Dans les archives américaines des frères moraves, on trouve des milliers de manuscrits d'oeuvres musicales précieuses. Ce sont aussi eux qui ont fondé les premiers orchestres symphoniques en Amérique.

La carte de Bethlehem par Philipp Christian Gottlieb,  1758,  www.moravianchurcharchives.org
Le premier bâtiment construit en 1741 à Bethlehem par les missionnaires tchèques et moraves n'a, hélas, pas été conservé. En revanche, le Musée de l'Unité des frères se trouve aujourd'hui encore dans la maison municipale datant de la même année. L'oeuvre la plus précieuse que ce musée abrite est la copie de la fameuse Bible de Kralice, une traduction en tchèque de la bible par les membres de l'Union des frères de 1579 qui témoigne du niveau exceptionnel de la langue des humanistes et qui servira de modèle pour la codification du tchèque à l'époque du Réveil national au XIXe siècle. D'autres documents exposés témoignent des activités missionnaires déployées parmi les Indiens des tribus Delaware et dans l'Est américain. Là où se trouve aujourd'hui l'Etat de l'Ohio, les frères moraves ont fondé la première colonie chrétienne et la première école pour les Indiens. Outre le travail missionnaire, ils se sont chargés de l'instruction des enfants. Ils ont fondé un internat pour jeunes filles et posé les fondements du Collège morave, précurseur de la présente université de Bethlehem.
Bethlehem par Rufus Grider,  1875,  www.moravianchurcharchives.org
En souvenir des racines tchéco-moraves de cette cité, la statue de Comenius y a été érigée. Or, Bethlehem n'est pas l'unique cité fondée par l'Unité des frères en Amérique. Parmi les autres, citons Winston en Caroline du Nord et les colonies avoisinantes, telles Béthanie, Bethabara, Friedland ou Salem. Les expéditions missionnaires ont également mené les frères tchèques et moraves parmi les Tibétains à Radzpur, dans le nord des Indes, parmi les Esquimaux en Extrême-Orient, sur le continent africain au Zaïre et au Malawi, ainsi que, par exemple, à Ramallah, près de Jérusalem, où ils ont édifié un foyer pour enfants handicapés mentaux. Les membres de l'Unité des frères ont par ailleurs été les premiers à interpréter la musique classique, ecclésiastique aussi bien que laïque.

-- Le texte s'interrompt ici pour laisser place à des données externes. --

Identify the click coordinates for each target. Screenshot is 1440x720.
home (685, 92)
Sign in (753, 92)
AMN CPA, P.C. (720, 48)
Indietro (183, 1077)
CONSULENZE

De nos jours, l'Unité des frères, appellation officielle de l'Eglise depuis 1921, est divisée en quatre régions : européenne, africaine et celles d'Amérique du Nord et des Caraïbes. Ces quatre régions possèdent 19 communautés indépendantes. Dans son pays d'origine, l'Unité des frères a pu s'établir après 1861, date de la publication de l'édit de tolérance. En 2007, année du 550e anniversaire de sa fondation, l'Unité des frères compte près de 3000 membres.